Я кивнул, чувствуя, как гордость разливается по телу:

— Потому и бился над этим, Петр. Чтоб легче было. Чтоб избы новые в Уваровке ставить, амбары, конюшни. Зима-то не за горами, успеть бы до снегов.

Погрузка шла быстро — мужики, несмотря на усталость, работали споро. Ночка, почуяв скорое возвращение домой, фыркала нетерпеливо, переступая с ноги на ногу. Наконец, телега была загружена: доски уложены ровными рядами, инструмент собран.

— По коням, — скомандовал я, забираясь на телегу. — Домой!

Телега двинулась, поскрипывая под тяжестью досок. Солнце село, по лесу пополз туман, где-то вдалеке заухал филин. Мы возвращались в Уваровку победителями — с первым урожаем нашей лесопилки. И я уже видел, как вспыхнут зеленым огнем Машины глаза, когда она увидит эти ровные, красивые доски — первые в нашей округе, сделанные не руками, а машиной.

— Эх, барин, — вздохнул Прохор, шагая рядом с телегой, — теперь заживем! Теперь-то заживем!

Улыбнувшись, я только кивнул. Заживем. Обязательно заживем.

В Уваровке нас встретили, как героев. За околицей, толпились мужики, бабы, дети — все глазели на телегу, будто на чудо-юдо какое из сказки. День уже клонился к вечеру, солнце золотило крыши, а мы, усталые, но довольные, въезжали в деревню. Телега поскрипывала под грузом, Ночка шла медленно, словно понимая важность момента.

Машка выбежала первой, её коса растрепалась, глаза сияли.

— Егор Андреевич! — крикнула она, останавливаясь в двух шагах, тяжело дыша. — Что это за визг был с Быстрянки? Чуть не до небес! Мы уж думали, чудище какое вылезло! Хотели к вам идти, может помощь какая нужна, да папенька не пустил, сказал: «Терпи, барин знает, что делает».

Я усмехнулся, скидывая потную рубаху через голову. Плечи ныли от напряжения после целого дня работы, спина гудела, будто по ней палками били, но внутри теплилась гордость за сделанное. Мы не просто поставили колесо — мы его заставили работать, и результат лежал сейчас в телеге.

— Это мы, — сказал я, объясняя толпе. — То, что с мужиками строили, — получилось. Лесопилка работает.

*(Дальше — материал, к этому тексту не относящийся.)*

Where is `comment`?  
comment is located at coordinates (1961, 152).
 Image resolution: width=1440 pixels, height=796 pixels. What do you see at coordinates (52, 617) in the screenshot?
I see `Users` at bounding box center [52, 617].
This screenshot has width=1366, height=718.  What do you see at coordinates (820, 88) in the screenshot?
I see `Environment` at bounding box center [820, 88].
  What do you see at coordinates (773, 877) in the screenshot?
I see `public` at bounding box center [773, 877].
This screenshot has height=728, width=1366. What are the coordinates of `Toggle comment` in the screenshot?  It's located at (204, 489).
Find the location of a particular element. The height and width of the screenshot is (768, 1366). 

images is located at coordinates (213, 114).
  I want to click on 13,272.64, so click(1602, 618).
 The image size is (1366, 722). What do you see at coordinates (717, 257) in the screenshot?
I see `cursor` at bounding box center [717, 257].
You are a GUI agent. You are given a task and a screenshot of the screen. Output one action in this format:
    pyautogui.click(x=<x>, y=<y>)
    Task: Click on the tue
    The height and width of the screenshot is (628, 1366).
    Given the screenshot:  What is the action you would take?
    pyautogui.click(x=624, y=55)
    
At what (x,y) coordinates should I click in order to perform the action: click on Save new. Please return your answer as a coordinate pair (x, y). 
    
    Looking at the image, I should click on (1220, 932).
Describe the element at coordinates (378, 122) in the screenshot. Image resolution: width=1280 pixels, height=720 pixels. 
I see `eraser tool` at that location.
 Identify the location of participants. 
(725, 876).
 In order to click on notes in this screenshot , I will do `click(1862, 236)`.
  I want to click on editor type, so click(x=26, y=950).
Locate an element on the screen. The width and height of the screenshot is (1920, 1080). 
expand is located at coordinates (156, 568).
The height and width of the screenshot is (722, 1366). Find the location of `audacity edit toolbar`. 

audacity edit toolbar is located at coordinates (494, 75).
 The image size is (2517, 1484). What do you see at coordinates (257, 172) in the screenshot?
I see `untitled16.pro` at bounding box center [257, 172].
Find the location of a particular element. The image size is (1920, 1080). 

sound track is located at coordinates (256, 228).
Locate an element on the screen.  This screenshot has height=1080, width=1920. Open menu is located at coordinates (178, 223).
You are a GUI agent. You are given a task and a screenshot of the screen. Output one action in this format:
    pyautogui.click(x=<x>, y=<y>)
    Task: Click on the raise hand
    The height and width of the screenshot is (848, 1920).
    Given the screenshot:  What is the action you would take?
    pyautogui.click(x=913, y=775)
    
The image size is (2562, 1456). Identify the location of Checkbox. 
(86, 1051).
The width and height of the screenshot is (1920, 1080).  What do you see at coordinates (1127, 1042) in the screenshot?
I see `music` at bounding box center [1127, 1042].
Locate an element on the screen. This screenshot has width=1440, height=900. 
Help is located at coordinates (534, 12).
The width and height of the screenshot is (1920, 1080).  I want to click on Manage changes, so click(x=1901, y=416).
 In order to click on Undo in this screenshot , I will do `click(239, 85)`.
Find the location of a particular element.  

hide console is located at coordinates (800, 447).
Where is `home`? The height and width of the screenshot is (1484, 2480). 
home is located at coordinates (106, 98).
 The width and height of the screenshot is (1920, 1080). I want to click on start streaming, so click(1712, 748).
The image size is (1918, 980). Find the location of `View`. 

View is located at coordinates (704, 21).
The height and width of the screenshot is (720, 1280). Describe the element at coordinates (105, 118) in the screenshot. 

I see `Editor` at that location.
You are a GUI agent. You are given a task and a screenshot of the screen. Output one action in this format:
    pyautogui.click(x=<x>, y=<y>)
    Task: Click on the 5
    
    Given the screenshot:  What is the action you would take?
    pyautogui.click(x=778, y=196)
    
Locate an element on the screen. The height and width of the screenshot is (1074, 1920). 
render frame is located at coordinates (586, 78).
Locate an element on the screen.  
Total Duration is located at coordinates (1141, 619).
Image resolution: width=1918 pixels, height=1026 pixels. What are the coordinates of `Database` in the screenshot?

Показал на телегу, где ровными рядами лежали доски, гладкие, все одна к одной, словно подобранные. Не доски — загляденье!

Мужики замерли, разглядывая наш груз с недоверием. Кто-то почесал в затылке, кто-то качал головой. Один из них подошёл ближе, провёл мозолистой ладонью по краю доски, приподнял её, осмотрел на свет, проверил ровность:

— Это ж сколько времени надо, чтоб так насечь… — пробормотал он, щурясь от вечернего солнца. — Да ещё тонкие такие… Ровные, будто линейкой отмеряны. Я бы за день столько не наколол, даже с помощником.